Remember that the two iteration loops are doing different things (the inner loop converges on leaf temperature given a u*, and the outer loop converges on static stability [MO length, u* etc.] given a stomatal conductance. The Raupach et al. (1997) [Soil-Canopy-Atmosphere-Model report - a reference that seems to have been lost from the collective CABLE memory] outer iteration assumes that you start each iteration in isothermal conditions, and evaluate a non-isothermal increment (which depends on the leaf and soil energy balance) - this logic means you shouldn’t inherit the converged leaf temperature from the previous iteration (since it’s no longer relevant given the update to u*).

Basically I think that this entire section of code should be rewritten - including an extension to allow proper sunlit-shaded leaf discrimination - but I have no idea who would do that/when that could happen.

On Q3 and Q4 - sorry I have no real idea. On the parameter value issue - could you state which parameter file you are referring to (there are lots going around)? This is possibly important for our recent ESM work @rml599gh

Unfortunately I’m not sure who else here has the real nitty-gritty knowledge of the model specifics. I think these issues are out of scope for us at ACCESS-NRI at the moment.

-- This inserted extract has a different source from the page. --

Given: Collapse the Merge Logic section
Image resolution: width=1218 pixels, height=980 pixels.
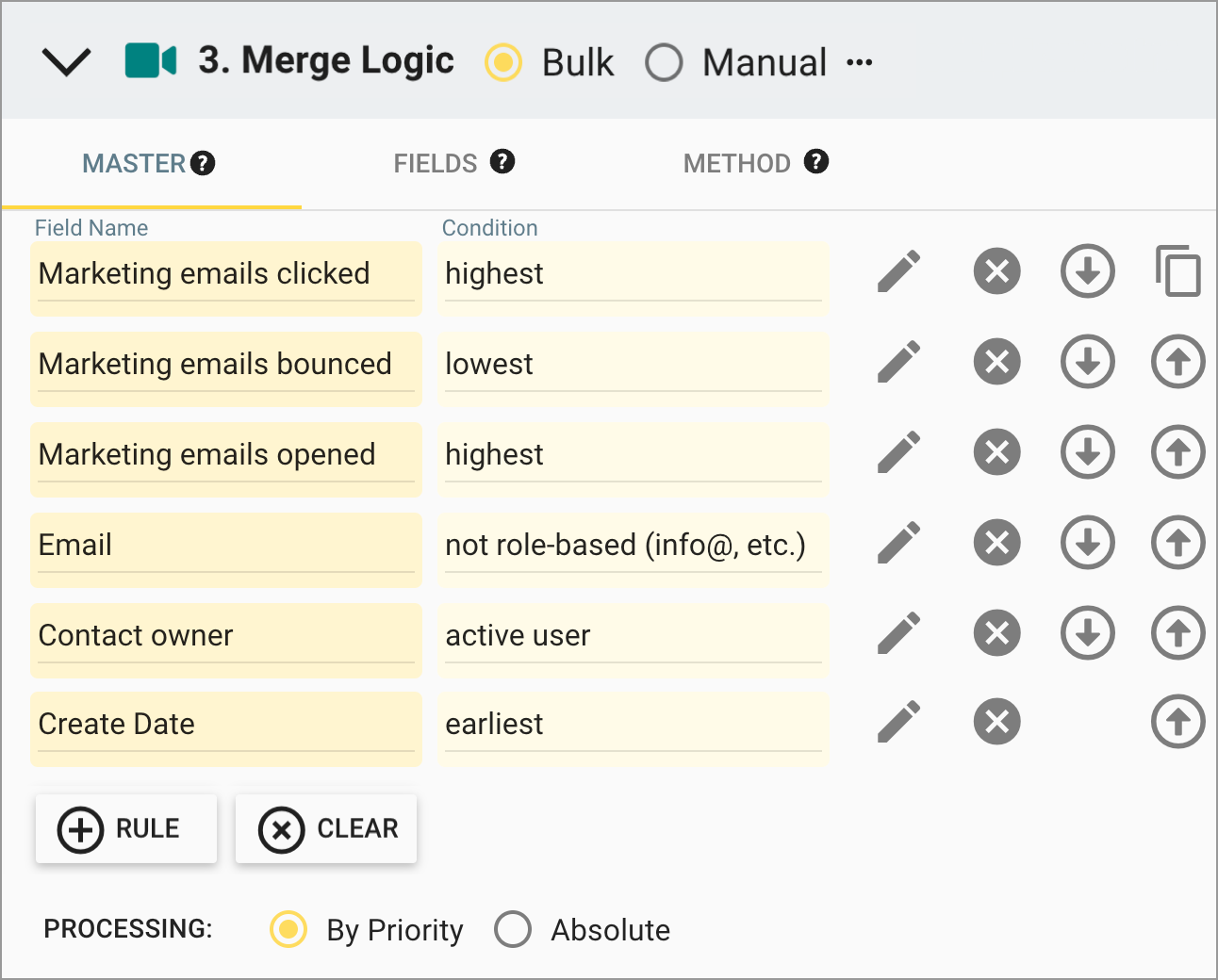Looking at the screenshot, I should (x=65, y=60).
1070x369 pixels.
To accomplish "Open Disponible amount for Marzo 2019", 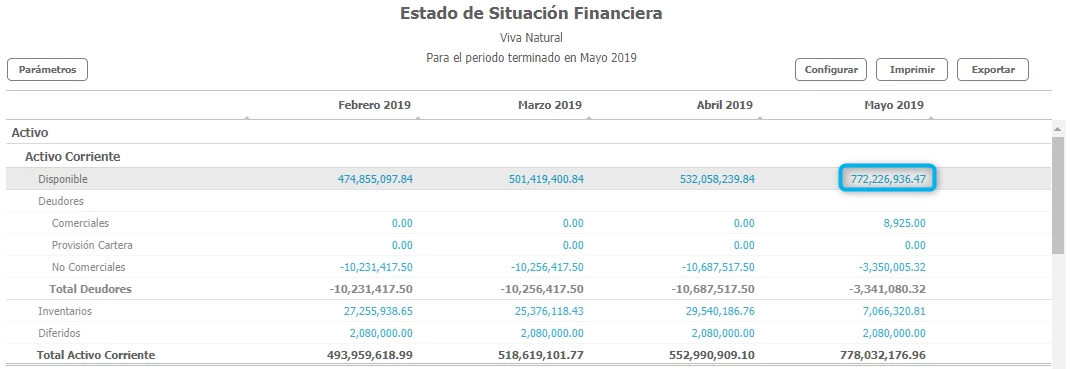I will tap(546, 179).
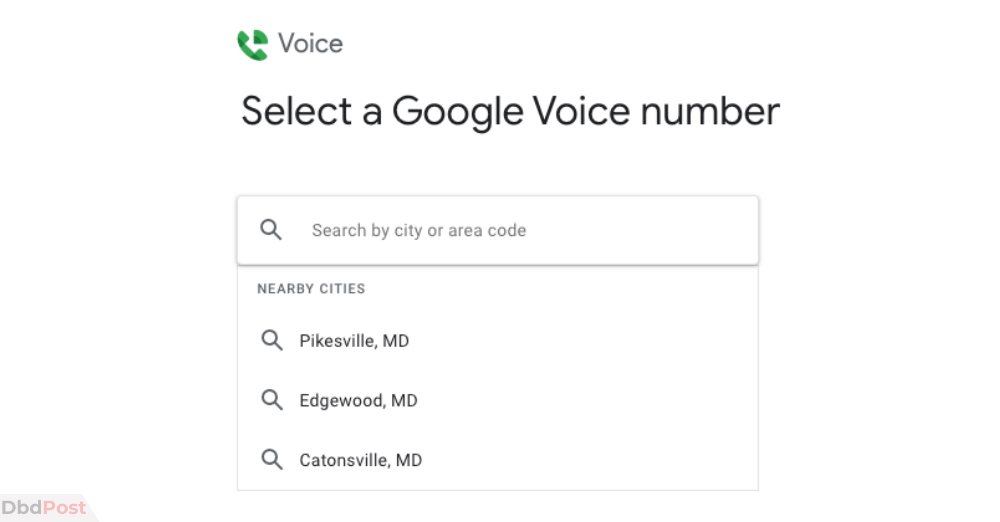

Regarding Question 4 (Leuning parameters): that was only an experimental part of the code that never made it into publications or similar. Unless you rely on the uncorrelated version I would leave it as the default formulation with easy to interpret parameters. I would not add a new parameter (or change its meaning) to the parameter file as it could be confusing to other users if a parameter is only used if a certain condition in the code is true.